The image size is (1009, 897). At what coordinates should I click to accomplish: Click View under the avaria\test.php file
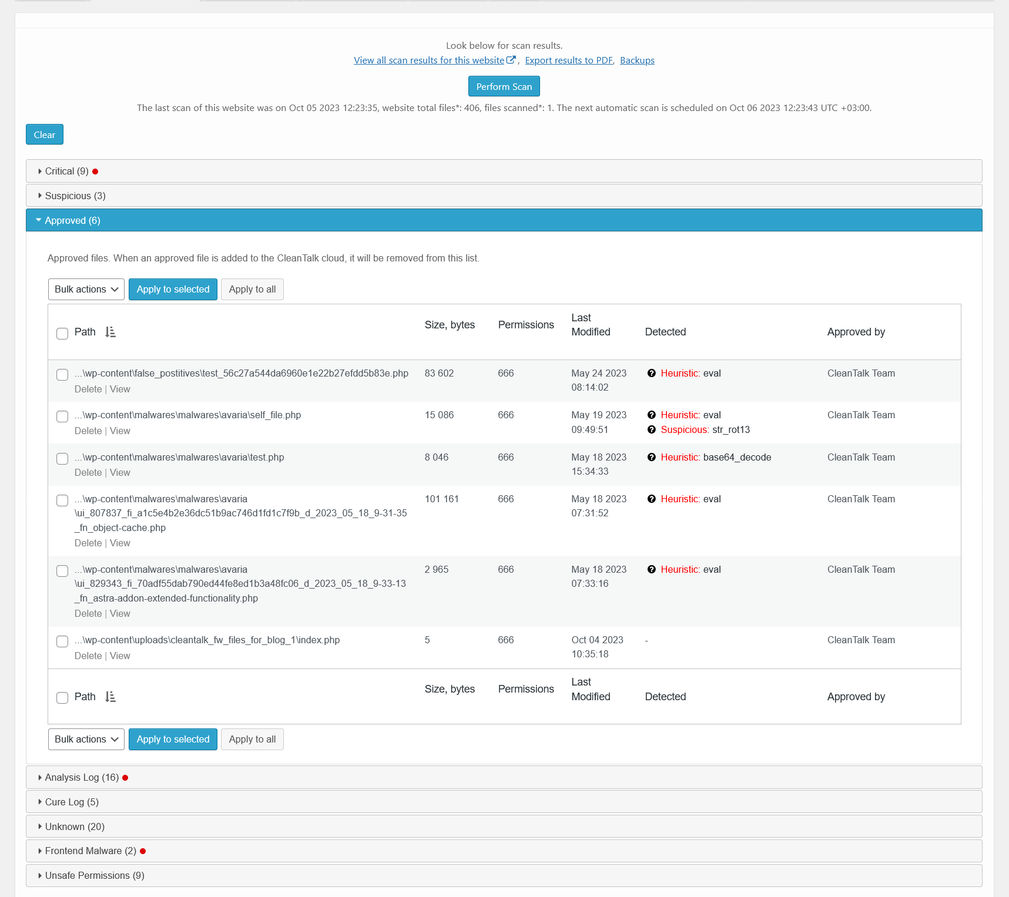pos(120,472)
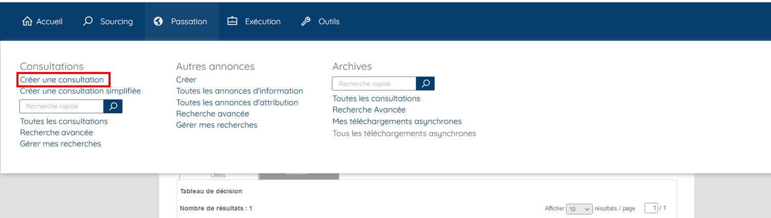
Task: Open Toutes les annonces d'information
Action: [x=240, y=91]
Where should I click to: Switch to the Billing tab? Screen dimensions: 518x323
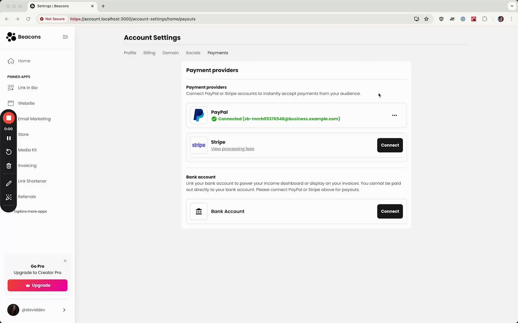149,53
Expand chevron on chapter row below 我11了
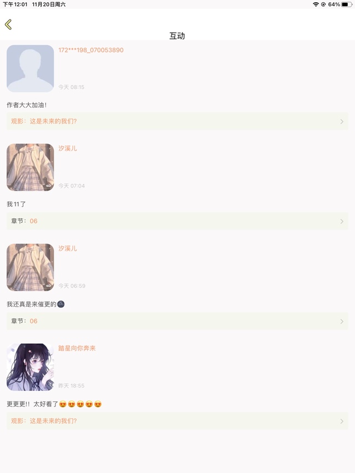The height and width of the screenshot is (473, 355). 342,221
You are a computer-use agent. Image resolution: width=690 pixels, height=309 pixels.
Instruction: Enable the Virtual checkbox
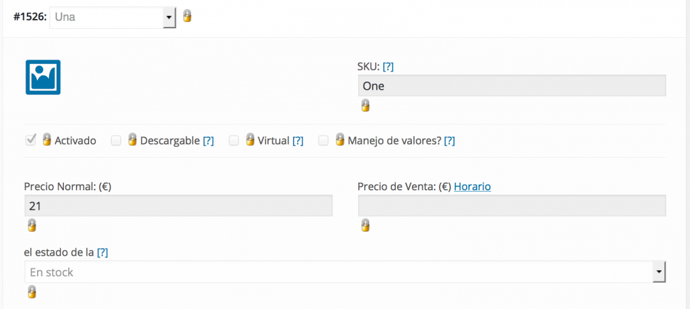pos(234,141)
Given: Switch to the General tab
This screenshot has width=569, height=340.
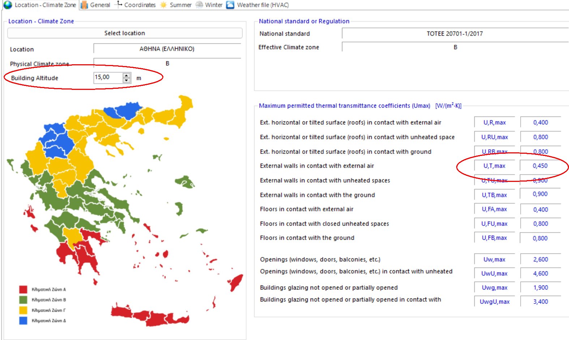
####
What is being asked:
Only the lines from the one containing "Given: Switch to the General tab" through the last line of the entries above should be copied, exactly as they are and without the pictures.

Written answer:
Given: Switch to the General tab
This screenshot has width=569, height=340.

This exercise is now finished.